Collected data
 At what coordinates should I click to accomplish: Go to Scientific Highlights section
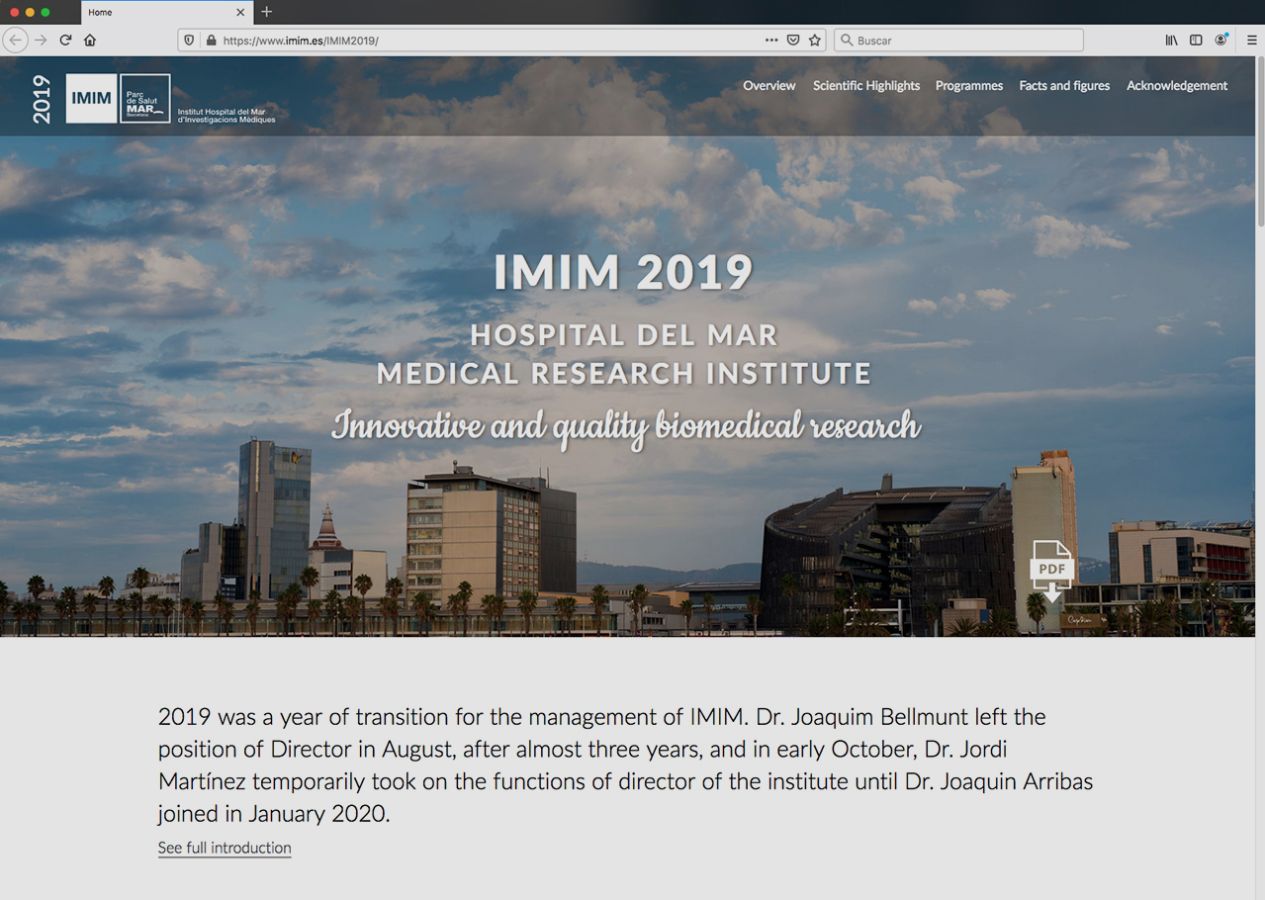click(x=866, y=86)
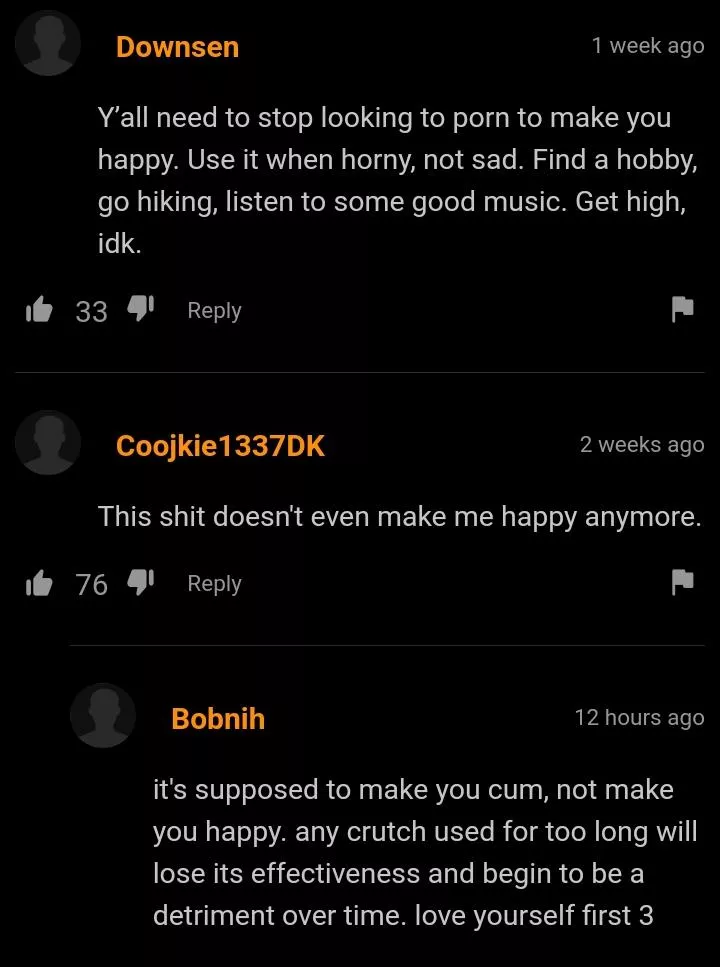Image resolution: width=720 pixels, height=967 pixels.
Task: View Bobnih's avatar picture
Action: tap(103, 715)
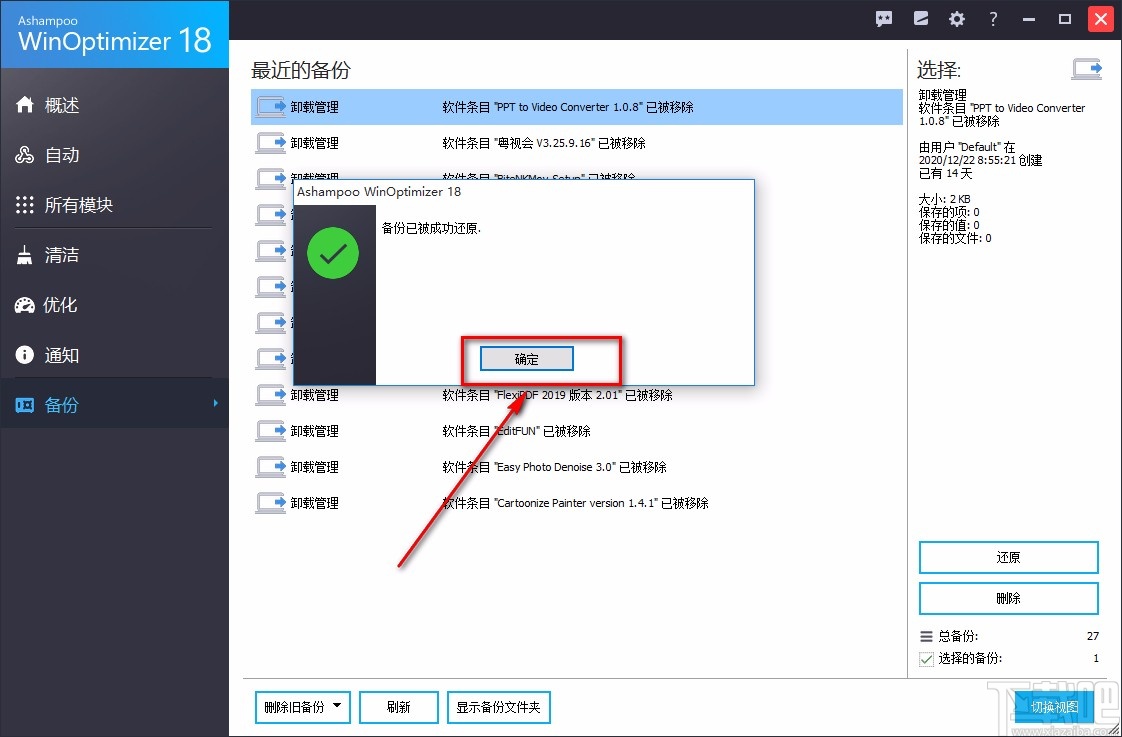Expand the Ashampoo WinOptimizer help menu via question mark
The image size is (1122, 737).
click(x=992, y=18)
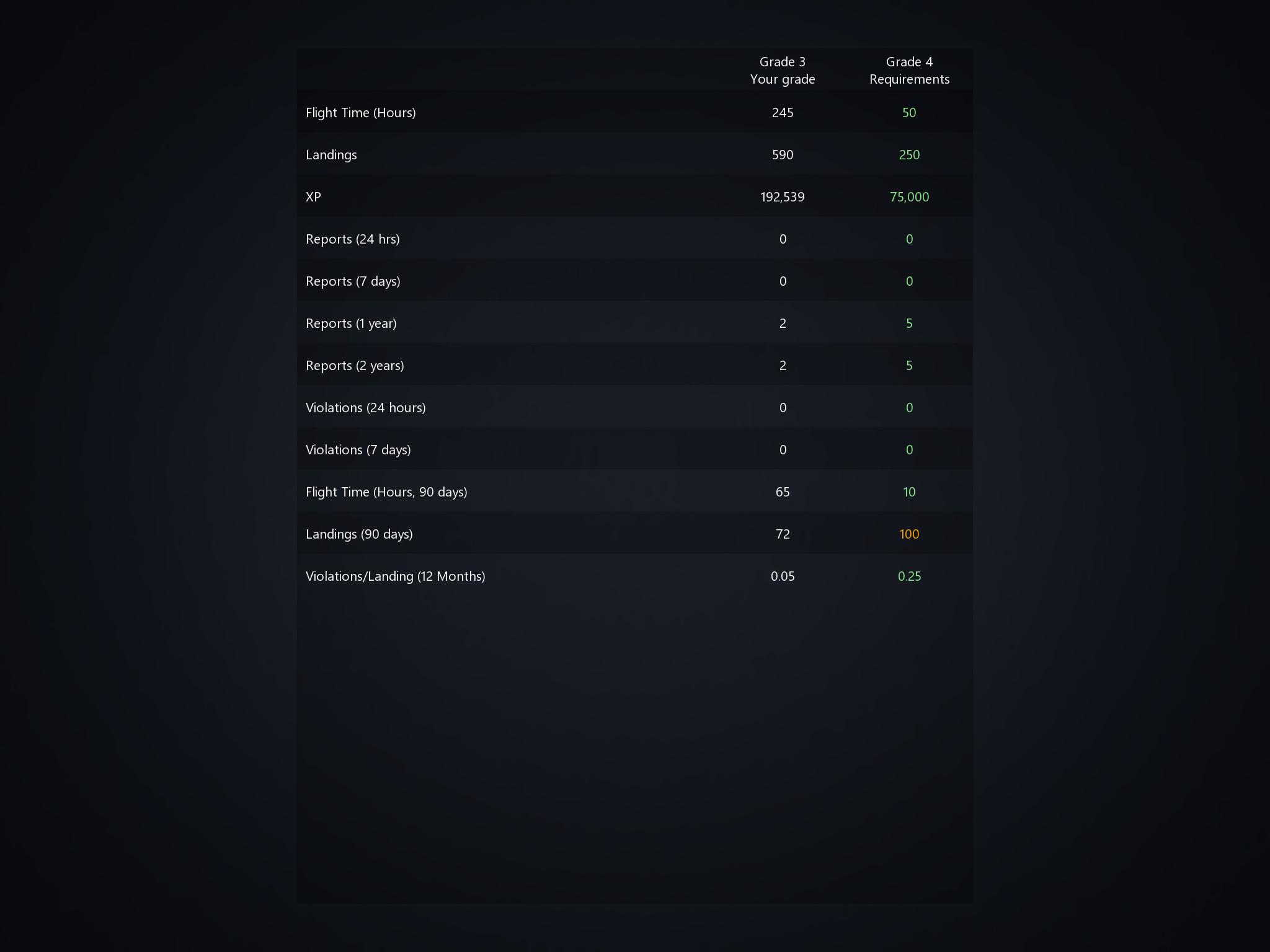Viewport: 1270px width, 952px height.
Task: Select the Reports (24 hrs) row
Action: [x=352, y=239]

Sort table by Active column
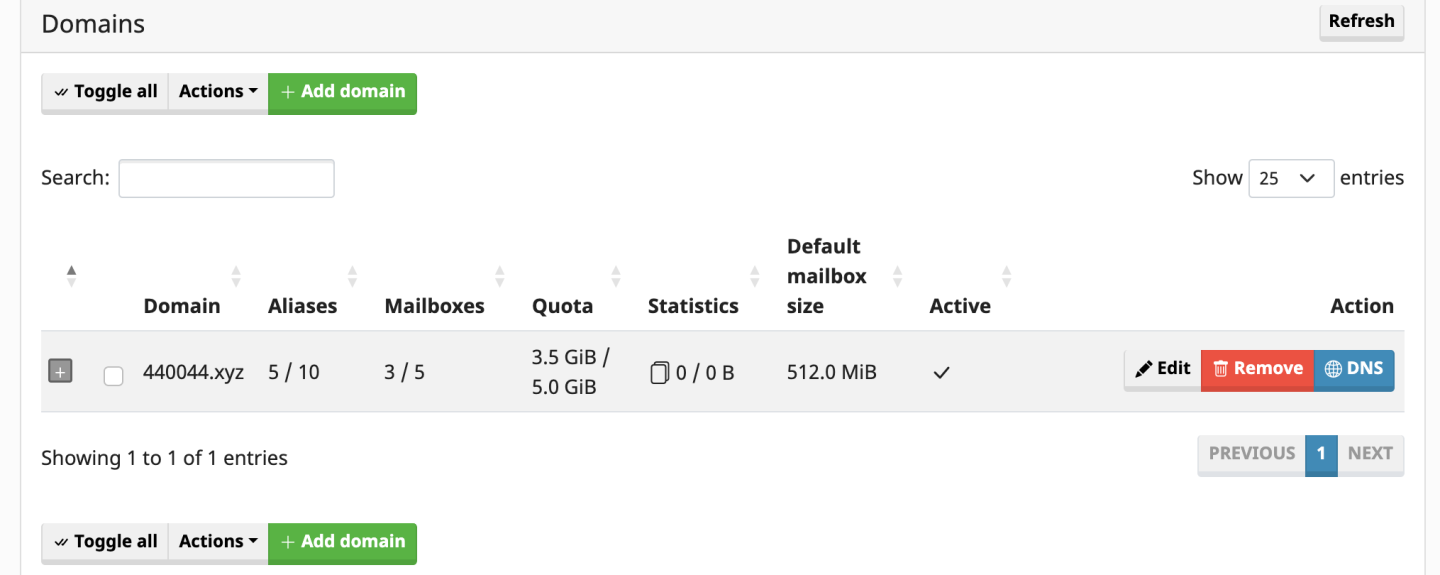pos(1007,276)
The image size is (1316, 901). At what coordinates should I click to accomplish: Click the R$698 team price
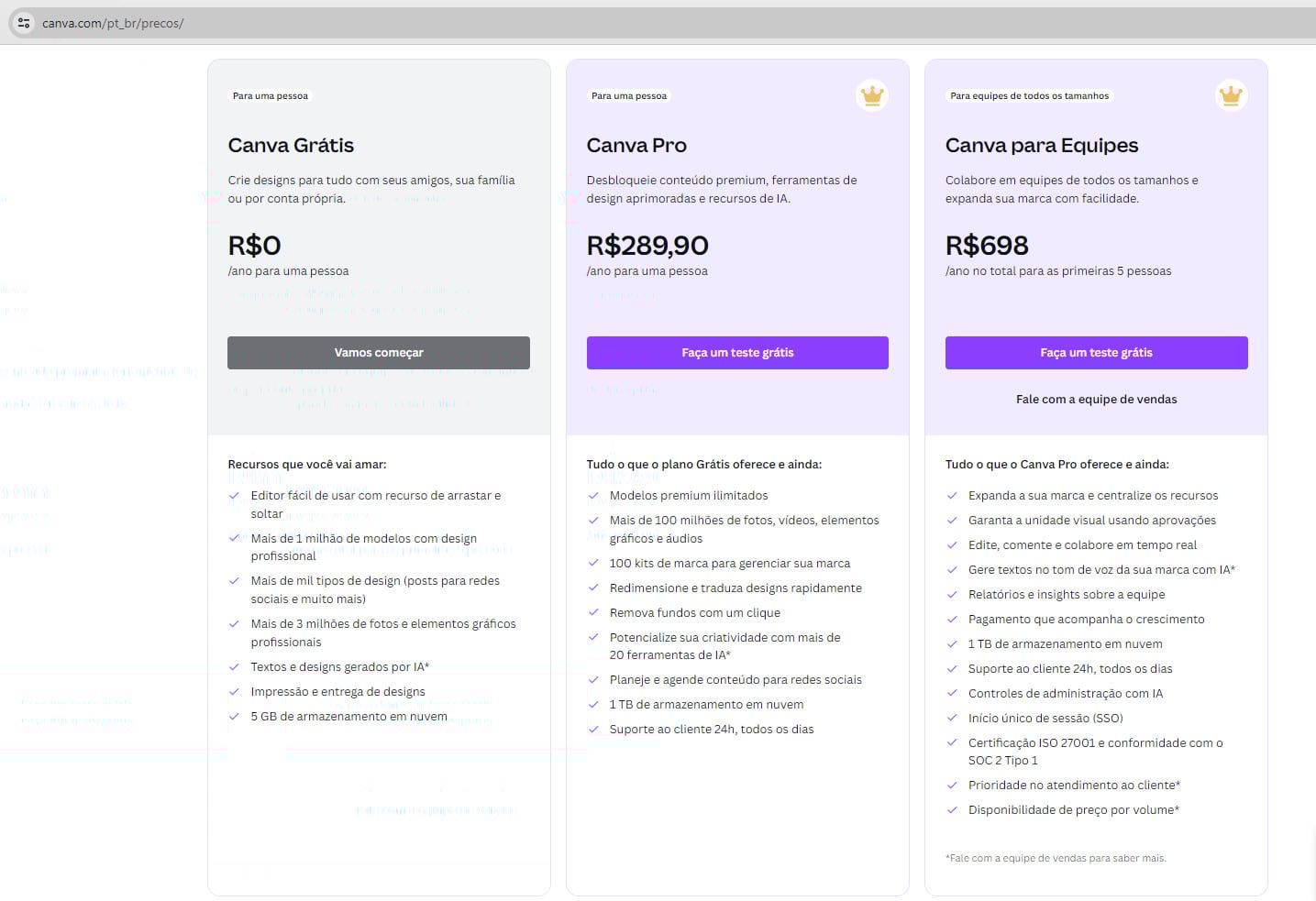987,246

## Work instruction
Retype every record above exactly as written, but leave out the pictures.

## Result of the exercise
 At what coordinates should I click to accomplish: Go to Scientific Highlights section
click(x=866, y=86)
Image resolution: width=720 pixels, height=967 pixels.
Task: View Bobnih's avatar picture
Action: tap(103, 715)
Expand the Ashampoo WinOptimizer help menu via question mark
The image size is (1122, 737).
click(x=992, y=18)
Viewport: 1270px width, 952px height.
Task: Select the Reports (24 hrs) row
Action: [x=352, y=239]

Sort table by Active column
pos(1007,276)
The image size is (1316, 901). At what coordinates should I click to accomplish: Click the R$698 team price
987,246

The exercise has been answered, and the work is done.